Monday, June 23, 2014

The Declining Image of L'Instituteur

François Dubet thinks that the difficulty in recruiting teachers has become severe owing to a sharp decline in the image of the teaching profession:

Il y en a deux. D’une part, un problème d’image. L’image, c’est celle d’un métier difficile. Celle d’un enseignant qui souffre, face à des élèves qui ne veulent pas apprendre, à des parents d’élèves qui l’enquiquinent, à une administration qui lui gâche la vie...
Le discours que produisent les enseignants sur eux-mêmes est celui de la plainte. Autrefois, c’était un discours sur la grandeur de la profession, le plaisir d’enseigner, de faire la classe... Il y avait une mise en scène positive, une représentation du métier qui pouvait donner envie de l’exercer.
Aujourd’hui, quand les enseignants parlent d’eux-mêmes collectivement, c’est pour dire  : « Nous souffrons, nous ne sommes pas reconnus, nous sommes méprisés, nous avons un métier de chien, c’est extrêmement difficile, nous sommes soumis à la violence »... L’image qui s’est répandue, c’est que tous exercent dans des collèges de ZEP violents, ce qui est rarement le cas.
L’image de l’école elle-même s’est renversée  : l’école qui intégrait la société, qui fabriquait des citoyens, qui les préparait à vivre quelque chose de commun a laissé place à l’image de la machine à diviser, à trier, à créer des inégalités.
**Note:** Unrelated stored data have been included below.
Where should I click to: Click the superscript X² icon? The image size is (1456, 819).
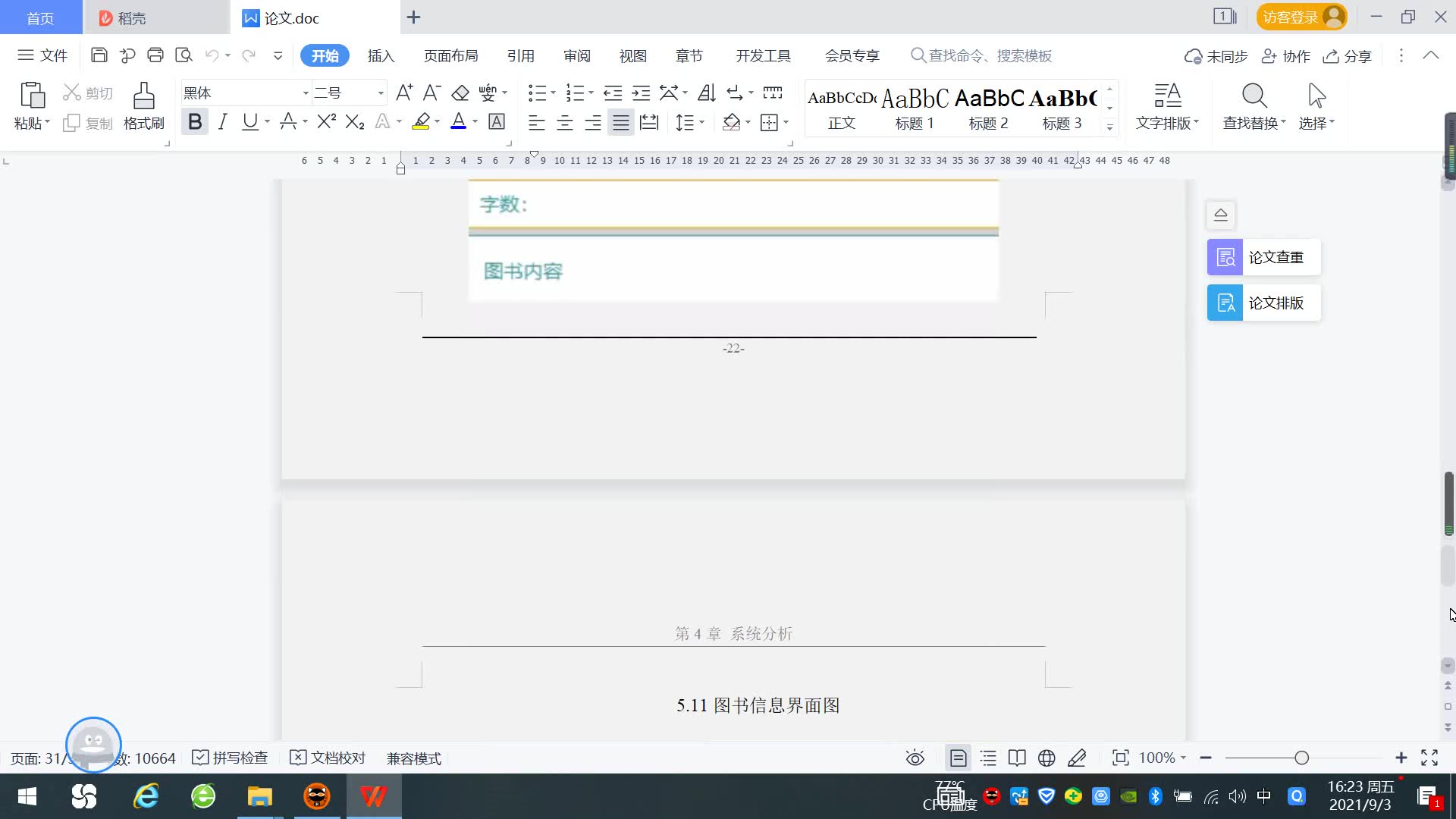point(326,121)
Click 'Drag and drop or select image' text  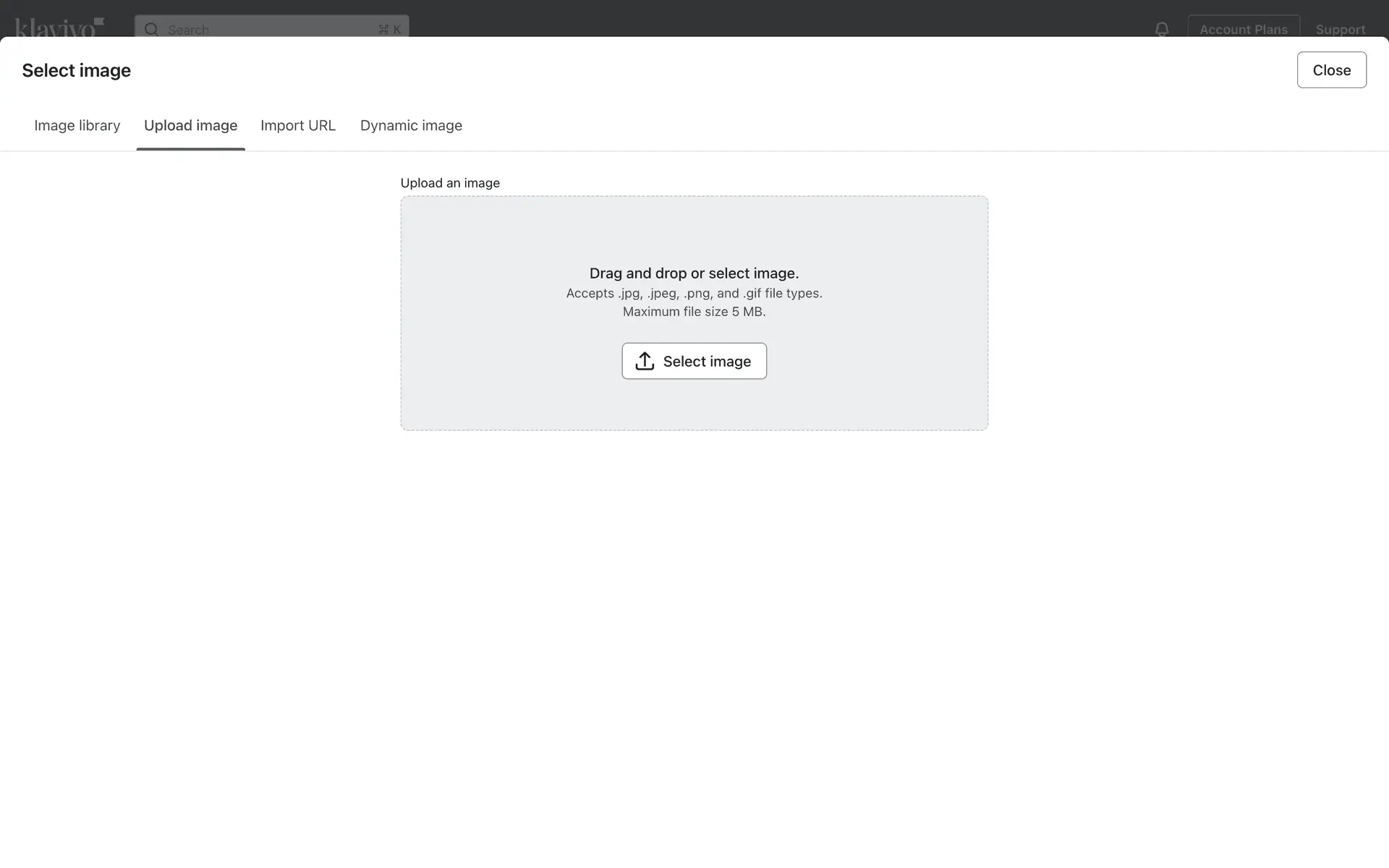click(694, 273)
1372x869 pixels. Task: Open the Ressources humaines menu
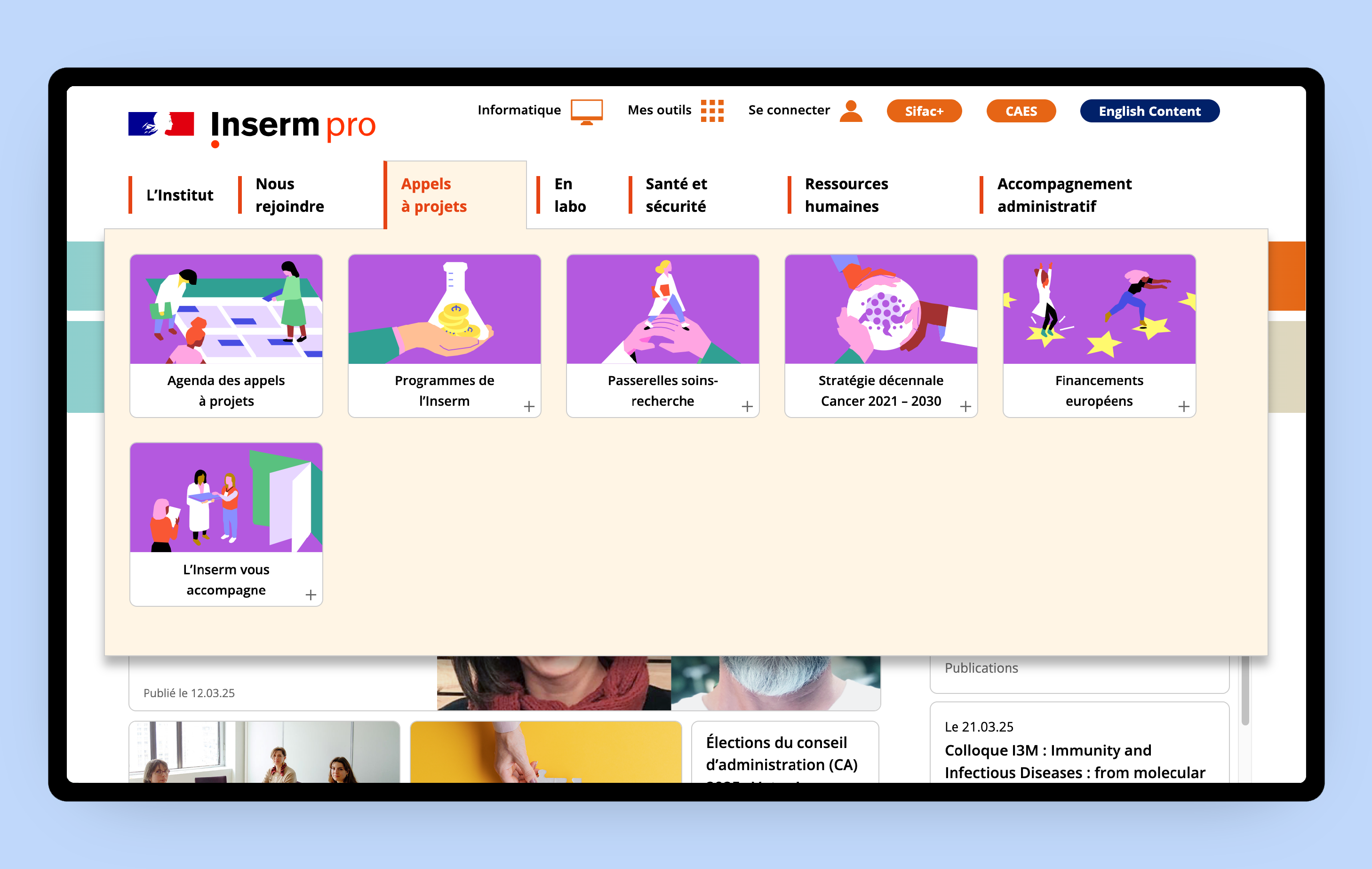[846, 195]
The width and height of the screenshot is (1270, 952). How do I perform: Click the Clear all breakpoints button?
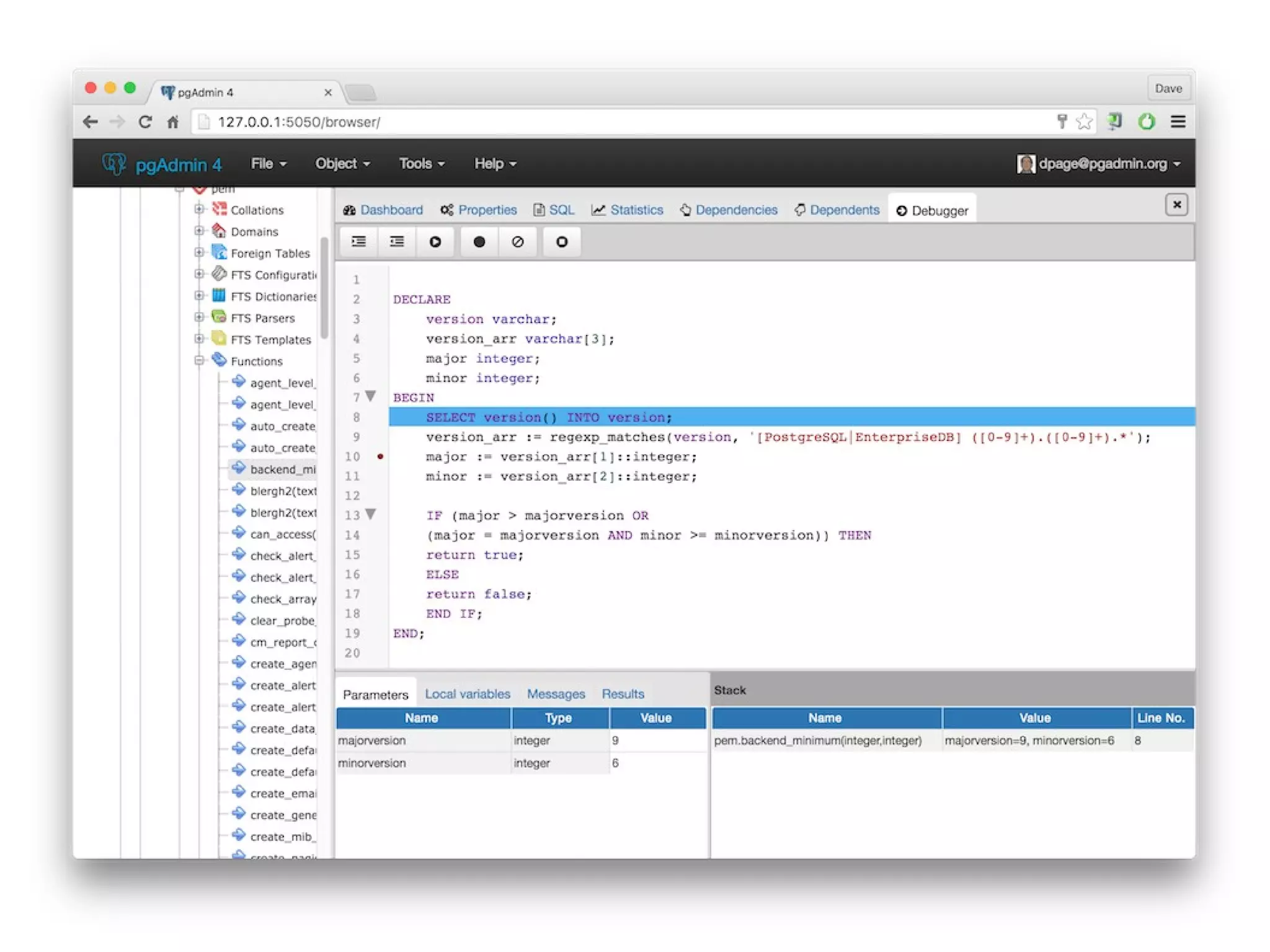[x=518, y=242]
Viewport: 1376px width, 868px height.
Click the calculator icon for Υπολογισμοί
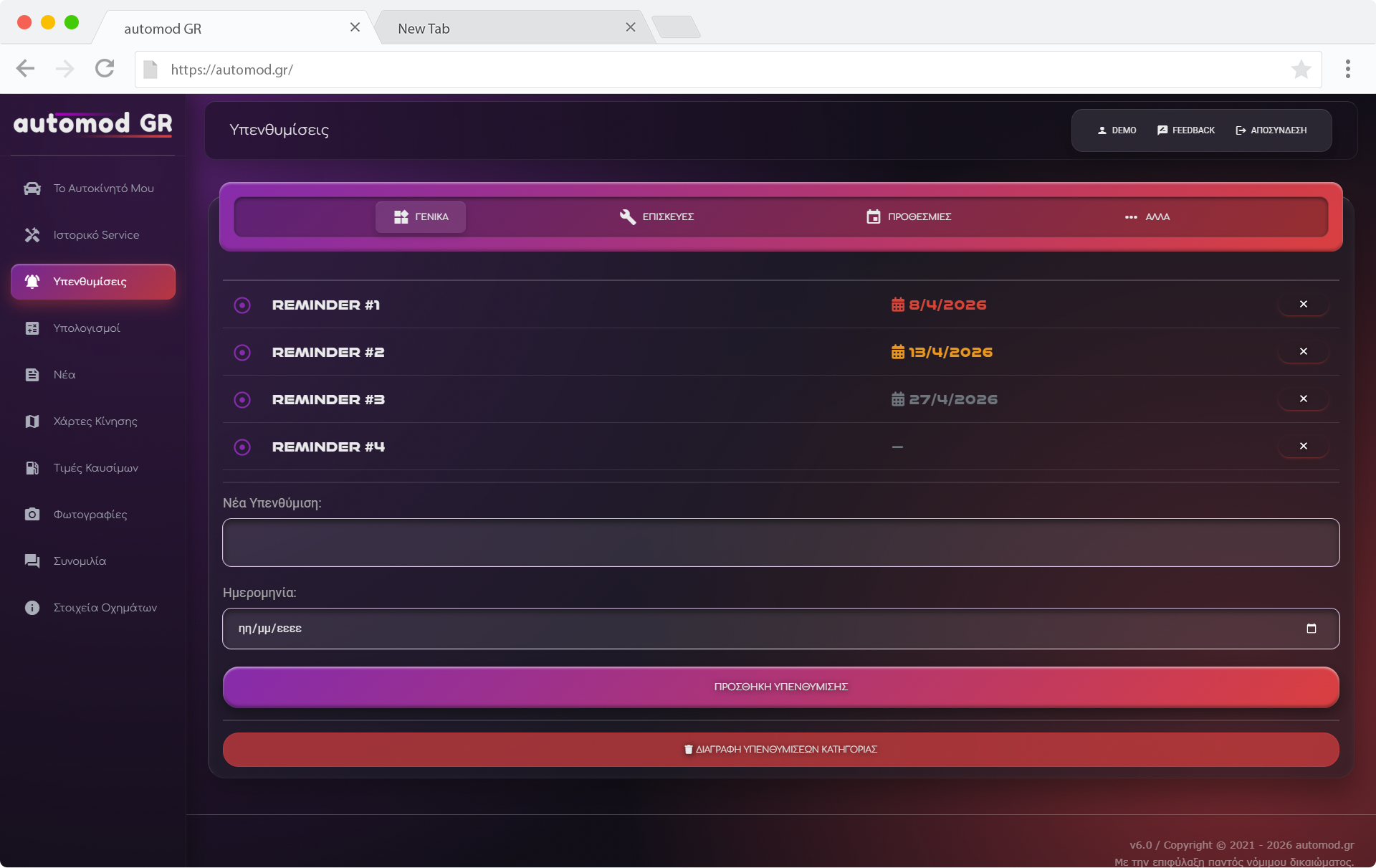coord(32,328)
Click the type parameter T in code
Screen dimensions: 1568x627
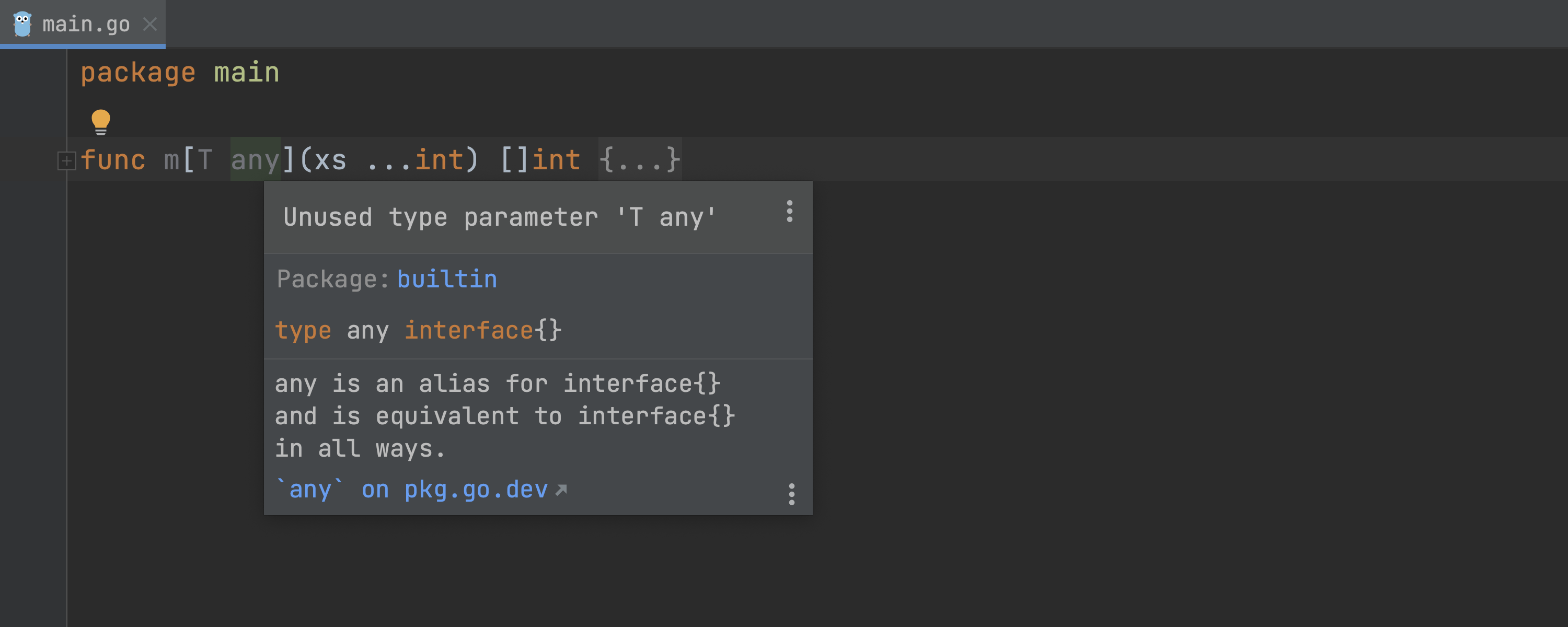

Les sociologues ne sont pas pour rien dans cette image, mais elle a peu à peu été intériorisée par les Français.
L’école, c’est « l’endroit où mon gamin risque de se faire jeter » et dans certains quartiers, c’est carrément « la machine faite pour nous exclure ». A cela s’ajoute une perte de confiance dans la culture scolaire. Cette dernière n’est plus perçue que comme un moyen de sélectionner  : la « vraie culture » est ailleurs...
Dans les médias, vous ne trouvez plus beaucoup d’image positive des enseignants, à part ce vieux feuilleton, L’Instit, qui présente un enseignant idéal, positif, qui a des relations formidables avec les gamins et roule à moto...

2 comments:

Anonymous said...

I agree with Dubet on the fact it's not the salary but rather the real difficulties on the job (French students are often quite aggressive toward their teachers and their behavior is different from American students' in my limited observation), plus lack of training (they were sent straight from the lecture hall to the classroom with zero experience, classroom management skills, pedagogical theories or whatnot!) But I think the new teachers being sent anywhere in the country without having a say in where they'll work, even if they're an established couple, is the deal breaker. And let's face it, most graduate students are in an established couple, whereas many "licence" students may not be... Who would like to live apart from a loved one - sometimes even children- for 5 or 10 years?
The fact French teachers are paid less than police officers is just the cherry on the cake. :)

Alex Price said...

I don’t know much about teaching conditions in France. Anonymous points to what certainly sound like legitimate problems. But those particular problems don’t exist in the US, and yet I wouldn’t say that teaching has a very good image in this country either. So I think more fundamental factors are to blame, and only quite radical reforms will counter them. I’m thinking of what they apparently did in Finland, which was to significantly raise the entrance requirements for teaching colleges as well as teachers’ salaries.